*Action item*: Although the records contain pictures, the copy should leave them out and match everything else exactly.

*Supplied information*:
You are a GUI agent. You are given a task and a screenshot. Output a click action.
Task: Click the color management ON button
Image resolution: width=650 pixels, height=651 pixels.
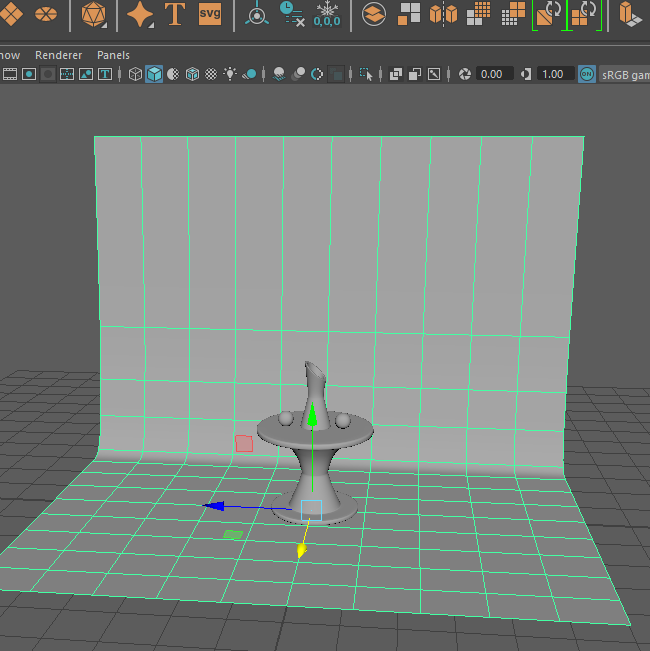pyautogui.click(x=586, y=74)
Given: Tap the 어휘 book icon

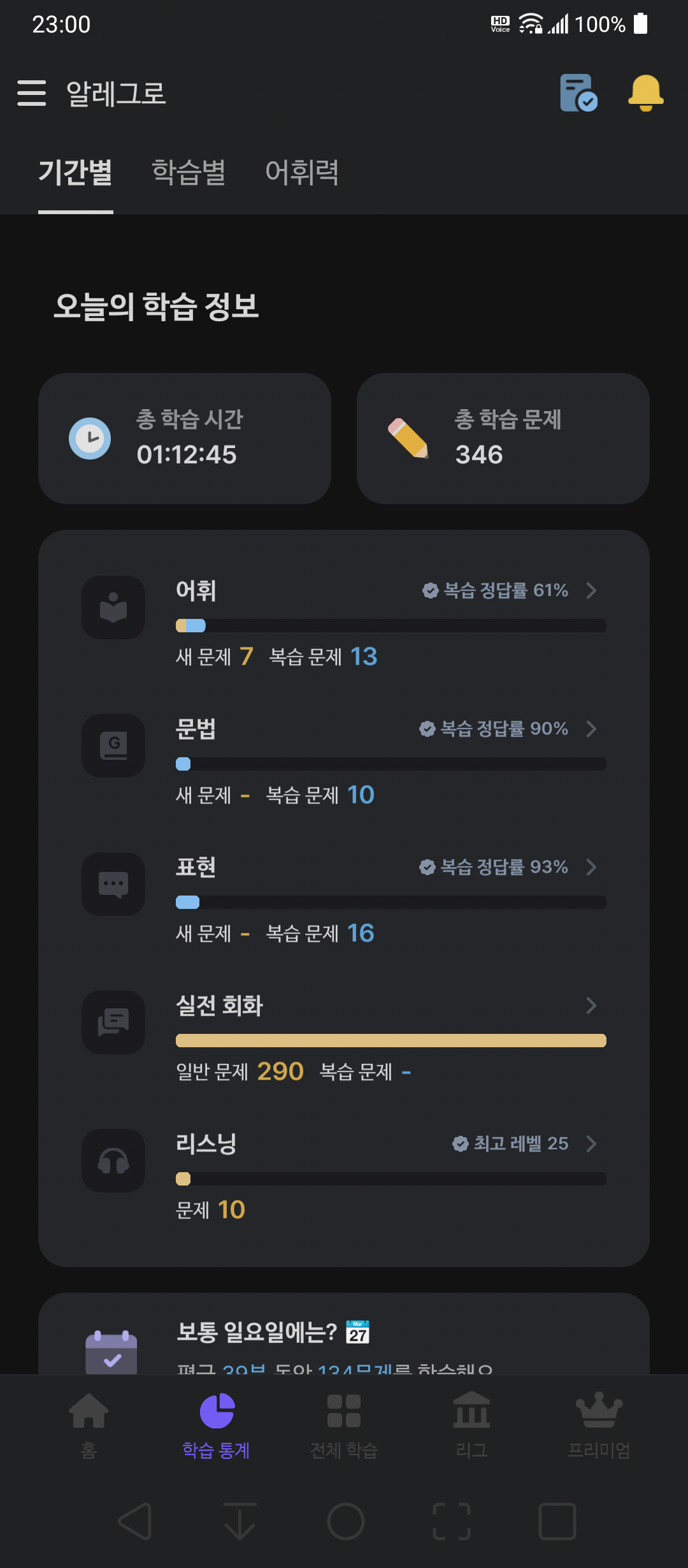Looking at the screenshot, I should tap(113, 607).
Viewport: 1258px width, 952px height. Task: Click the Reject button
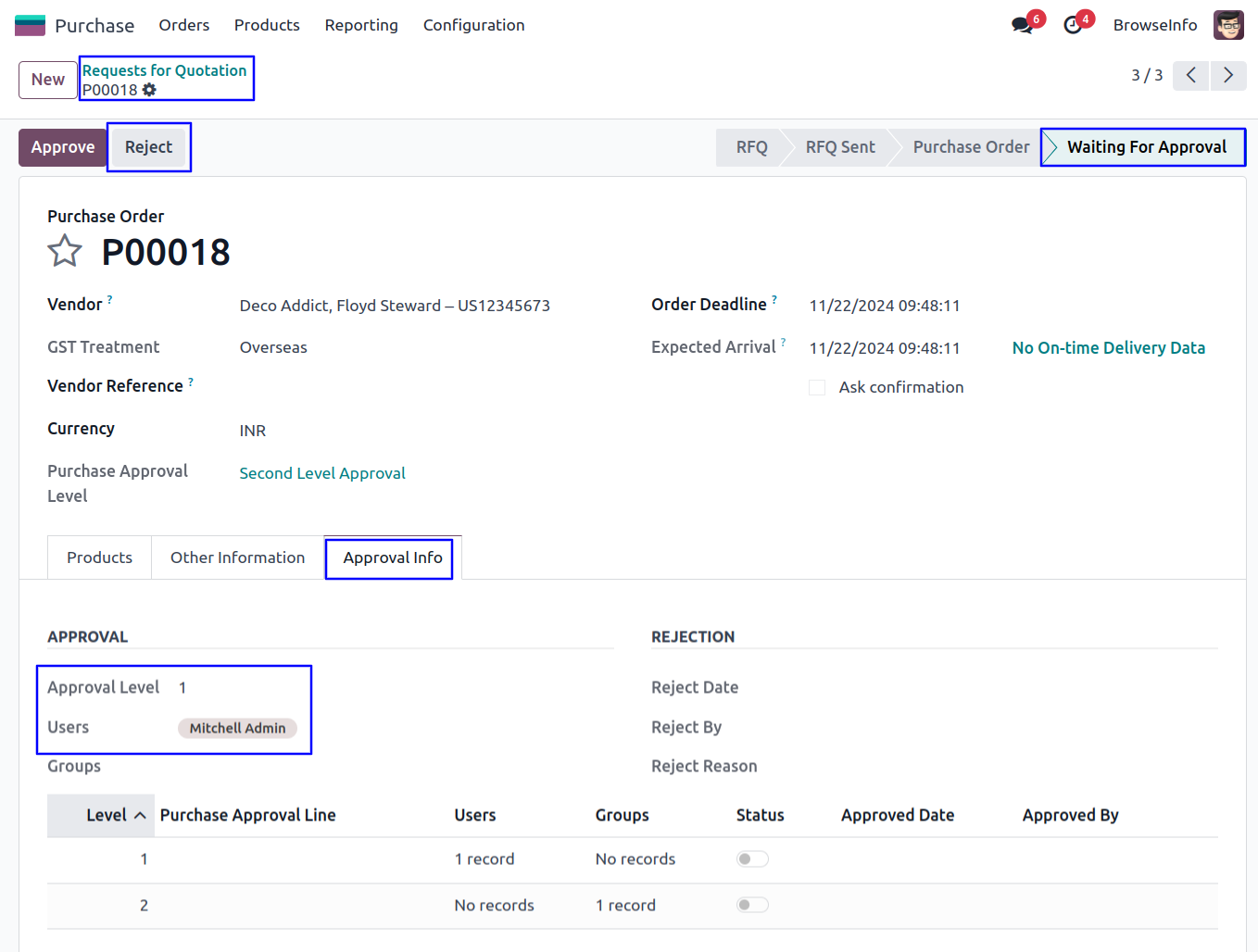[x=148, y=147]
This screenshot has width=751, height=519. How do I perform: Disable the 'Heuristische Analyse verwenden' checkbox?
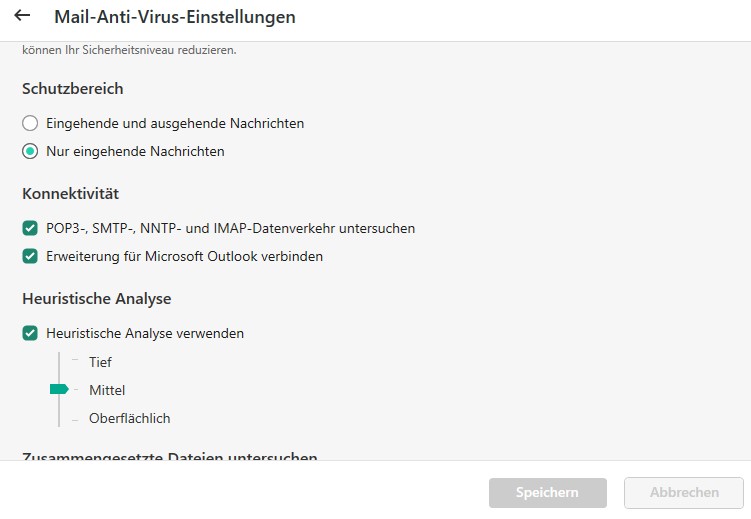tap(30, 333)
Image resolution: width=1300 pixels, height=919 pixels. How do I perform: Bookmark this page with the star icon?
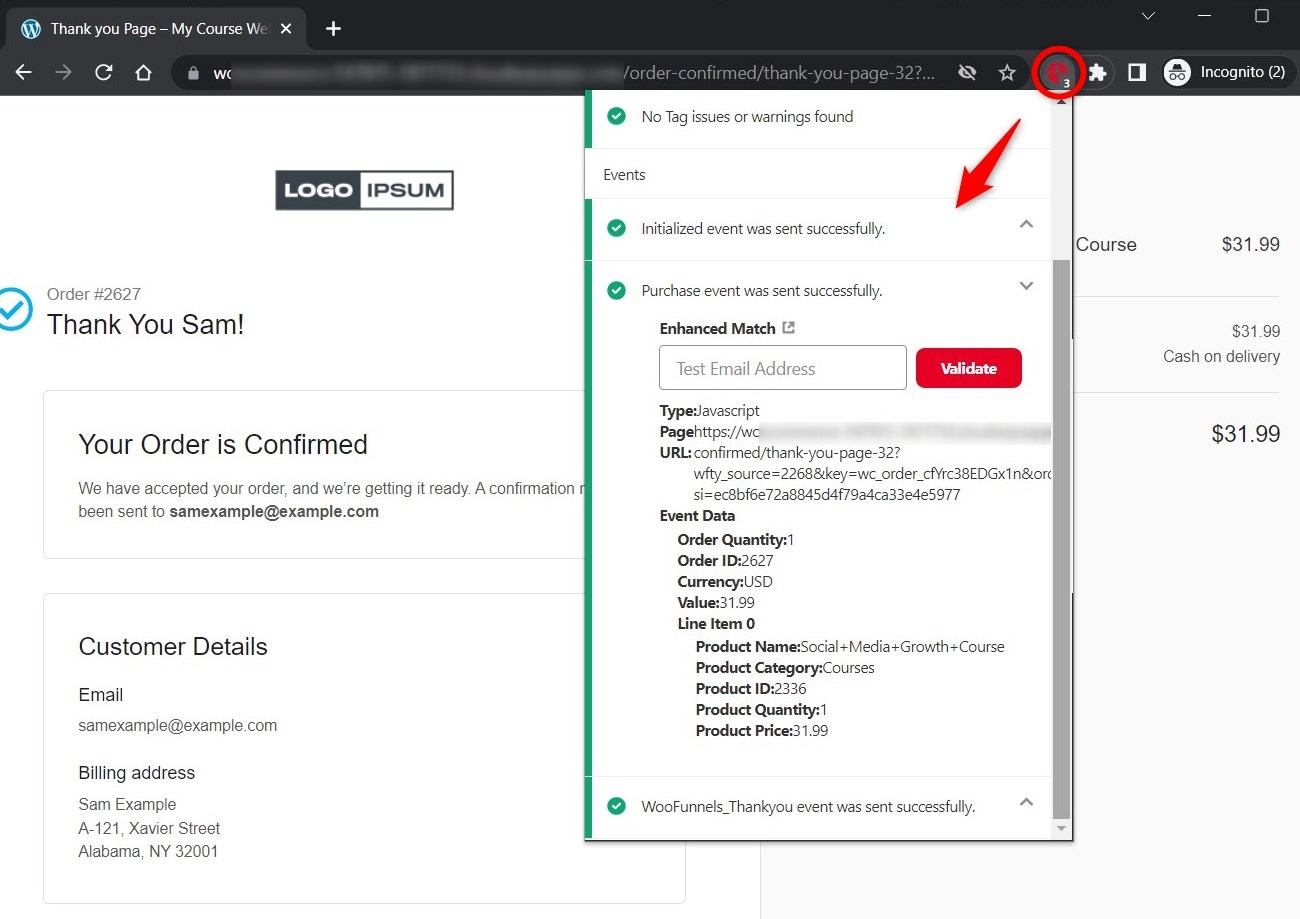pyautogui.click(x=1007, y=71)
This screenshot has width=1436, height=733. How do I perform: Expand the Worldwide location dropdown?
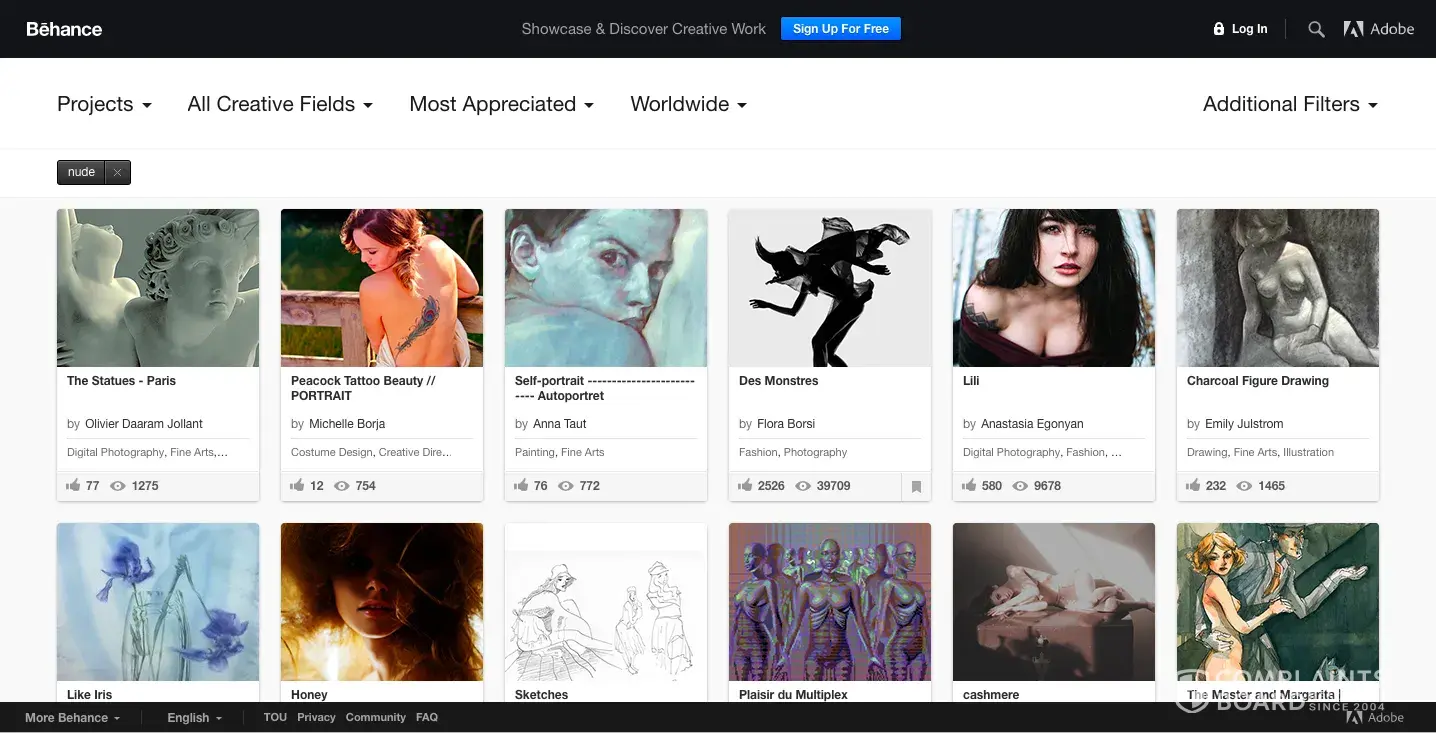[x=688, y=104]
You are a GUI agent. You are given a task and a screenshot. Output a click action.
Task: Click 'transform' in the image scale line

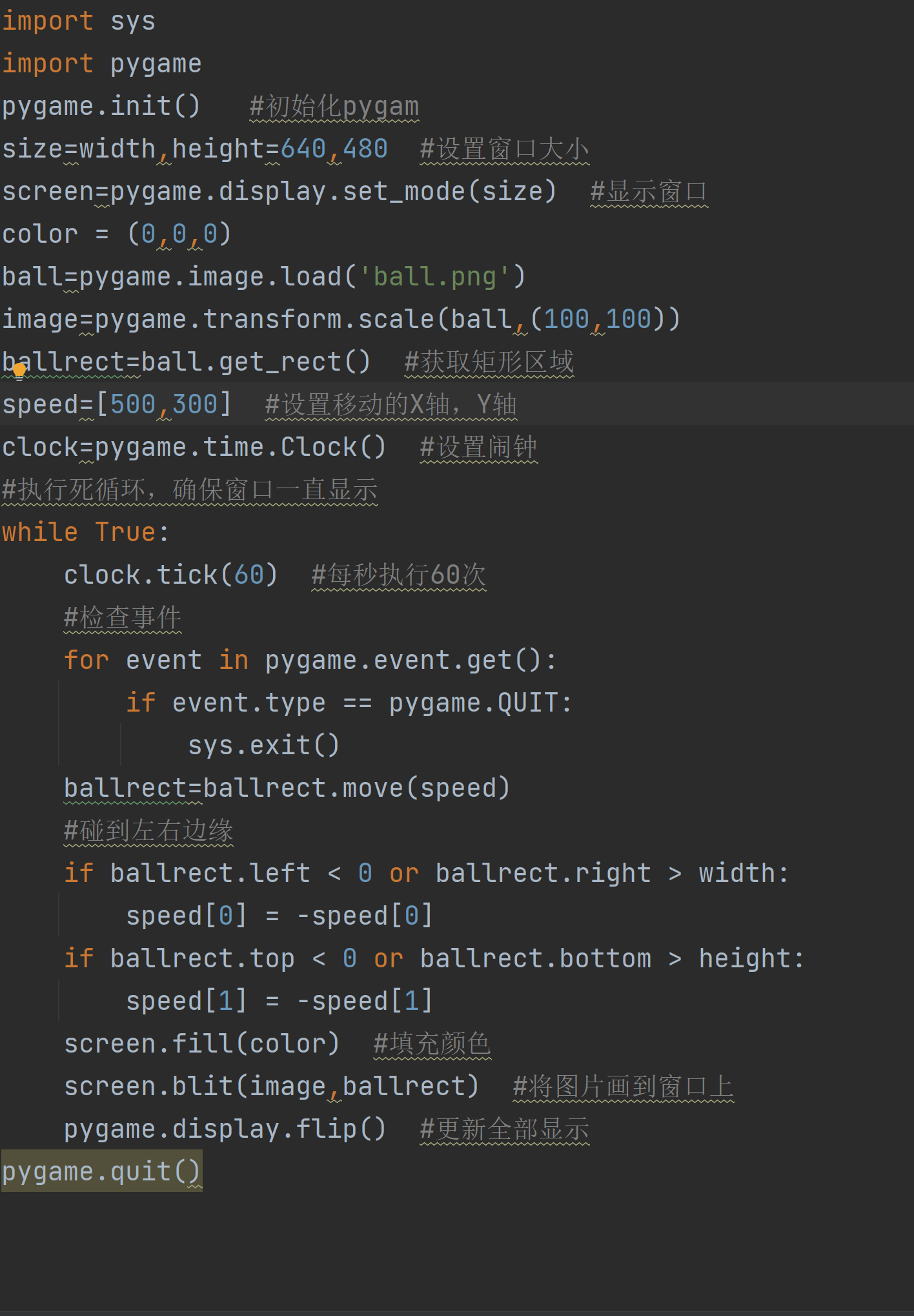(x=272, y=320)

*Response to this exercise*:
You are a GUI agent. You are given a task and a screenshot. Output a click action.
Task: Click the color management ON button
Image resolution: width=650 pixels, height=651 pixels.
pyautogui.click(x=586, y=74)
Given: Tap the 어휘 book icon

Looking at the screenshot, I should tap(113, 607).
Viewport: 1258px width, 952px height. Task: Click the Reject button
[x=148, y=147]
This screenshot has width=751, height=519. How do I perform: Disable the 'Heuristische Analyse verwenden' checkbox?
tap(30, 333)
Image resolution: width=1300 pixels, height=919 pixels. How do I perform: Bookmark this page with the star icon?
pyautogui.click(x=1007, y=71)
This screenshot has width=1436, height=733. How do I perform: Expand the Worldwide location dropdown?
[x=688, y=104]
You are a GUI agent. You are given a task and a screenshot. Output a click action.
Task: Click 'transform' in the image scale line

(x=272, y=320)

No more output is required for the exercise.